PROVIDED PASSAGE:
Estimated attendance: 30 people
- Deal: Methodist preacher, former Roman Catholic
- Stout: Arthur C. Clarke's "The Star" has a Jesuit; most Jesuit scientists are astronomers
- Gordon: (read some long statement)
- Deal: Jesuits known for education
- Deal: "Scientific, mechanical, let's get to the evidence"
- Powers: Jesuits tried to "protect the heathen documents they came across"
- Powers: Emphasis on what is true, not "true for you but not for me"
- Wile: Divine revelation versus natural revelation
- Powers: The Vatican has an observatory
- Stout: "The Star"
- Wile/Deal: Science and religion are not at odds.
- Gordon: Baha'i
- Gordon: Superman, E.T., Christ myths
- [Me: Maybe they wanted to reclaim Moshiach]
- Deal: Christ comes from Prometheus, etc.
- Powers: Balder, Osiris, Dionysus retrieval
- Wile: James Morrow's Towing Jehovah
- Wile: Religion and atheism oppose
- Powers: If chimps can lie, they can sin
- Powers: So should we baptize them?
- Powers: Atheists unhappy with how narrow a range permits life
- Stout: Morrow says all hate the Corpus Dei: feminists, Roman Catholics, atheists
- Stout: It's the "blind man and the elephant"
- Audience: James Blish's A Case of Conscience
- Stout: Mary Doria Russell's The Sparrow, Children of God
- Stout: "Dante's Dream"
- Gordon: Former member of Ancient Astronauts Society
- [Me: Davidi Brin's "Uplift", Olaf Stapledon's Odd John, Nigel Kneale's Quatermass and the Pit]
- Powers: Arthur C. Clarke's Childhood's End, A. E. Van Vogt's Slan
- [Me: Clifford D. Simak's City has a hierarchy of beings with induced evolution]
- Deal: Angels are really just messengers
- Deal: "Text without a context is just a pretext."
- Deal: Science fiction was in the Bible to begin with
- Stout: In Stargate they are becoming more powerful, not more godlike
- Wile: Perfection implies no story
- [Me: But what about "Captain Stormfield's Visit to Heaven"?]
- Audience: Dante did it
- Gordon: Science fiction as moral teacher
- Powers: Not science fiction's job to improve the reader
- Wile: Plenty of anti-moral science fiction stories
Recommended Readings for Book Discussion Groups
Sunday, 2:00 PM
Oz Fontecchio (mod), Scheherazade Jackson, Andrew C. Ely
Description: "[none given]"
Estimated attendance: 6 people
- Oz: Runs the PSFS discussion group since 1987; has no complete record of books discussed
- Jackson: Runs Scholastic Book Fair for 14- to 21-year-olds in west Philadelphia
- Oz: His focus is adult science fiction because of the group
- Ely: "Planet Trash"

SUPPLIED DATA:
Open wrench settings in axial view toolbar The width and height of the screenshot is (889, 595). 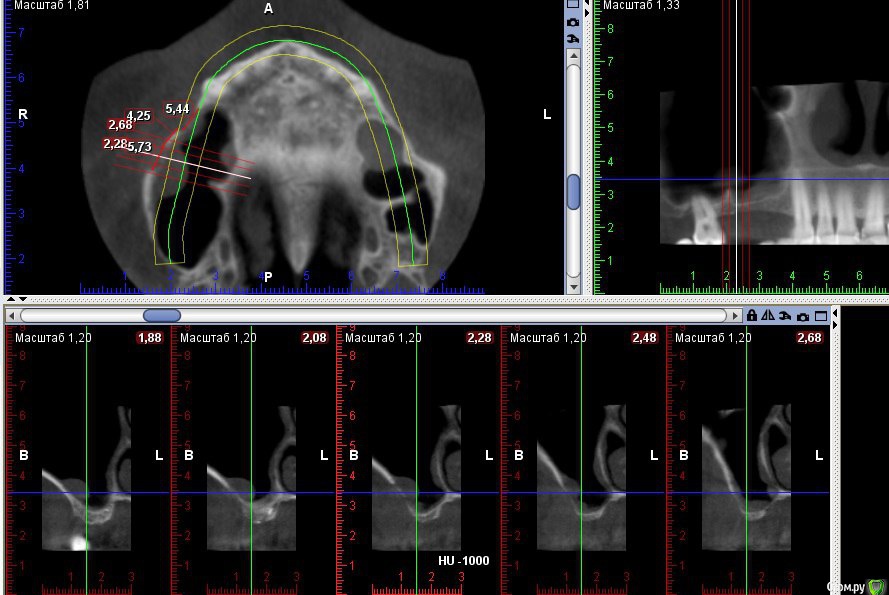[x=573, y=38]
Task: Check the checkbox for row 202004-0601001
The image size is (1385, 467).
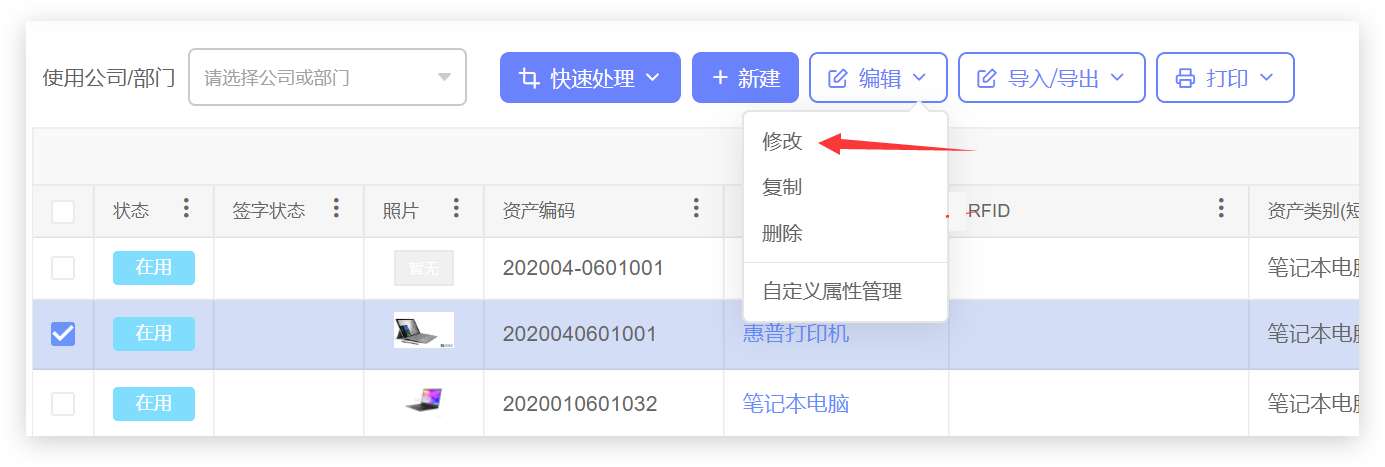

QUESTIONS:
1. In the panel notes, since what year has Oz run the PSFS discussion group?
2. Retype the panel notes starting with "- Powers: Emphasis" and going on through "not at odds.".
3. Do these statements agree with the panel notes? Answer yes or no for each, and quote the deciding words. (a) Powers says the Vatican has an observatory. (b) Stout says Jesuits are known for education. (c) Jackson runs a Scholastic Book Fair for 14- to 21-year-olds in west Philadelphia.

SOLUTIONS TO EACH TASK:
1. Since 1987.

2.
- Powers: Emphasis on what is true, not "true for you but not for me"
- Wile: Divine revelation versus natural revelation
- Powers: The Vatican has an observatory
- Stout: "The Star"
- Wile/Deal: Science and religion are not at odds.

3.
(a) Yes: "Powers: The Vatican has an observatory"
(b) No: "Deal: Jesuits known for education"
(c) Yes: "Jackson: Runs Scholastic Book Fair for 14- to 21-year-olds in west Philadelphia"